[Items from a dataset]

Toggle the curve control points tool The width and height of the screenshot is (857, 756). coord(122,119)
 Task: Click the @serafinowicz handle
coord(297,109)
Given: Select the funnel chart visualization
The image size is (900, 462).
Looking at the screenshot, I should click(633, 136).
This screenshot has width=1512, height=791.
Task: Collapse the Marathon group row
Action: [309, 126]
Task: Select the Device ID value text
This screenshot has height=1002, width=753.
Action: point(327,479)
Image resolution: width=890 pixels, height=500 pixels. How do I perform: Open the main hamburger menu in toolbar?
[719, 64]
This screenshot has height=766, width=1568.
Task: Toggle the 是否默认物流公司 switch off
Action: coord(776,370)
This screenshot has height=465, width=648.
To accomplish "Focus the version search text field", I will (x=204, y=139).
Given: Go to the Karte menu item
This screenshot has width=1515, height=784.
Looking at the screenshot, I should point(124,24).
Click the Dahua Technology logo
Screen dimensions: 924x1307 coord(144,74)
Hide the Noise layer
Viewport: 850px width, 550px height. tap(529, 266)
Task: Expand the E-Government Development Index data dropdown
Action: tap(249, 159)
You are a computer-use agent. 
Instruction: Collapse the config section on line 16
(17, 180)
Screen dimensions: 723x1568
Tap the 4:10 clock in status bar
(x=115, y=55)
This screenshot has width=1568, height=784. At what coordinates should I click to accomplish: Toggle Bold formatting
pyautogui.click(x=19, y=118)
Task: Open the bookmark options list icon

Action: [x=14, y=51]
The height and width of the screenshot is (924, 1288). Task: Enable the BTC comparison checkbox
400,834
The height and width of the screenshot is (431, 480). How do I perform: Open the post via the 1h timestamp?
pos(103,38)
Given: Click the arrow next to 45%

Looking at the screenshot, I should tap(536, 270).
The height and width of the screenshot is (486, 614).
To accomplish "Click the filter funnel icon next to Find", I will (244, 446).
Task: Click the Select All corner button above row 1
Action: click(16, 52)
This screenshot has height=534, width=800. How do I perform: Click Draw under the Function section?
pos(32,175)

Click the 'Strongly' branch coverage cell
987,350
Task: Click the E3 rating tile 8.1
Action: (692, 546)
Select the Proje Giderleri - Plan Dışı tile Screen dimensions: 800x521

REQUIRED ACTION: Your reply should hold all the entries, each repeated without a single change.

RESULT:
Toggle the curve control points tool The width and height of the screenshot is (857, 756). coord(122,119)
 Task: Click the @serafinowicz handle
coord(297,109)
Given: Select the funnel chart visualization
The image size is (900, 462).
Looking at the screenshot, I should click(633, 136).
This screenshot has width=1512, height=791.
Task: Collapse the Marathon group row
Action: [309, 126]
Task: Select the Device ID value text
This screenshot has height=1002, width=753.
Action: point(327,479)
Image resolution: width=890 pixels, height=500 pixels. How do I perform: Open the main hamburger menu in toolbar?
[719, 64]
This screenshot has height=766, width=1568.
Task: Toggle the 是否默认物流公司 switch off
Action: coord(776,370)
This screenshot has height=465, width=648.
To accomplish "Focus the version search text field", I will (x=204, y=139).
Given: Go to the Karte menu item
This screenshot has width=1515, height=784.
Looking at the screenshot, I should point(124,24).
Click the Dahua Technology logo
Screen dimensions: 924x1307 coord(144,74)
Hide the Noise layer
Viewport: 850px width, 550px height. tap(529, 266)
Task: Expand the E-Government Development Index data dropdown
Action: tap(249, 159)
You are a computer-use agent. 
Instruction: Collapse the config section on line 16
(17, 180)
Screen dimensions: 723x1568
Tap the 4:10 clock in status bar
(x=115, y=55)
This screenshot has width=1568, height=784. At what coordinates should I click to accomplish: Toggle Bold formatting
pyautogui.click(x=19, y=118)
Task: Open the bookmark options list icon

Action: [x=14, y=51]
The height and width of the screenshot is (924, 1288). Task: Enable the BTC comparison checkbox
400,834
The height and width of the screenshot is (431, 480). How do I perform: Open the post via the 1h timestamp?
pos(103,38)
Given: Click the arrow next to 45%

Looking at the screenshot, I should tap(536, 270).
The height and width of the screenshot is (486, 614).
To accomplish "Click the filter funnel icon next to Find", I will (244, 446).
Task: Click the Select All corner button above row 1
Action: click(16, 52)
This screenshot has height=534, width=800. How do I perform: Click Draw under the Function section?
pos(32,175)

Click the 'Strongly' branch coverage cell
987,350
Task: Click the E3 rating tile 8.1
Action: (692, 546)
Select the Proje Giderleri - Plan Dışı tile Screen dimensions: 800x521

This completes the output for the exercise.